§ **Supplied records**
####################
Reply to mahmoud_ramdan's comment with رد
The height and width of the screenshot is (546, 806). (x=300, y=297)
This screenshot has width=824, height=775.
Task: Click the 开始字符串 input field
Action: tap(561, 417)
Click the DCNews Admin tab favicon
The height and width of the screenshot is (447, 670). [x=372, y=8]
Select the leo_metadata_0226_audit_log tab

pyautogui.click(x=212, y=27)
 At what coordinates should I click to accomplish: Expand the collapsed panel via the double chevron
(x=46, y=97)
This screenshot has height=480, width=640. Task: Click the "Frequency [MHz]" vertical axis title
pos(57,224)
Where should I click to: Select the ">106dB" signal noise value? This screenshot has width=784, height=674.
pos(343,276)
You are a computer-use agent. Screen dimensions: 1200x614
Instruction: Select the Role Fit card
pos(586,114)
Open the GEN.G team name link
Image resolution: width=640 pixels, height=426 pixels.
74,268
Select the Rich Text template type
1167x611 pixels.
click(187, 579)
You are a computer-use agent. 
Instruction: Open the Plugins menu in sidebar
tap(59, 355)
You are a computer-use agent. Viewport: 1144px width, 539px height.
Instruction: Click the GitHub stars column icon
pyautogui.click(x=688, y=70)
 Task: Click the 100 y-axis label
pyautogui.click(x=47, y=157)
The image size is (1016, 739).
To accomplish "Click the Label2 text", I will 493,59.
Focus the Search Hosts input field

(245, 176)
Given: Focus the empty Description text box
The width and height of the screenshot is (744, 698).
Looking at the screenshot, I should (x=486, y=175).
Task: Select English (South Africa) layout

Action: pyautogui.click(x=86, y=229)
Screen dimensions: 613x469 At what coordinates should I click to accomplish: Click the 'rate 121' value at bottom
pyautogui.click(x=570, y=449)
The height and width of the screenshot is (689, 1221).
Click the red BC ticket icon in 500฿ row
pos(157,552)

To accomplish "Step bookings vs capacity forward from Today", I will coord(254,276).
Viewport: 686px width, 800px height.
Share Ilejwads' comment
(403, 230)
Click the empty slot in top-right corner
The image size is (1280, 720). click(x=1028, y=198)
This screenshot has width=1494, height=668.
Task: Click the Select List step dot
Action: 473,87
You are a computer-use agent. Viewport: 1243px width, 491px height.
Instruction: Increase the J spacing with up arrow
####################
§ **Task**
Where does the word "agent" occur in the data? Copy every line that has it.

§ **Finished exercise**
You are a computer-use agent. Screen dimensions: 1200x614
You are a computer-use agent. 
You are a computer-use agent. Viewport: 1144px width, 539px height.
You are a computer-use agent. Viewport: 1243px width, 491px height.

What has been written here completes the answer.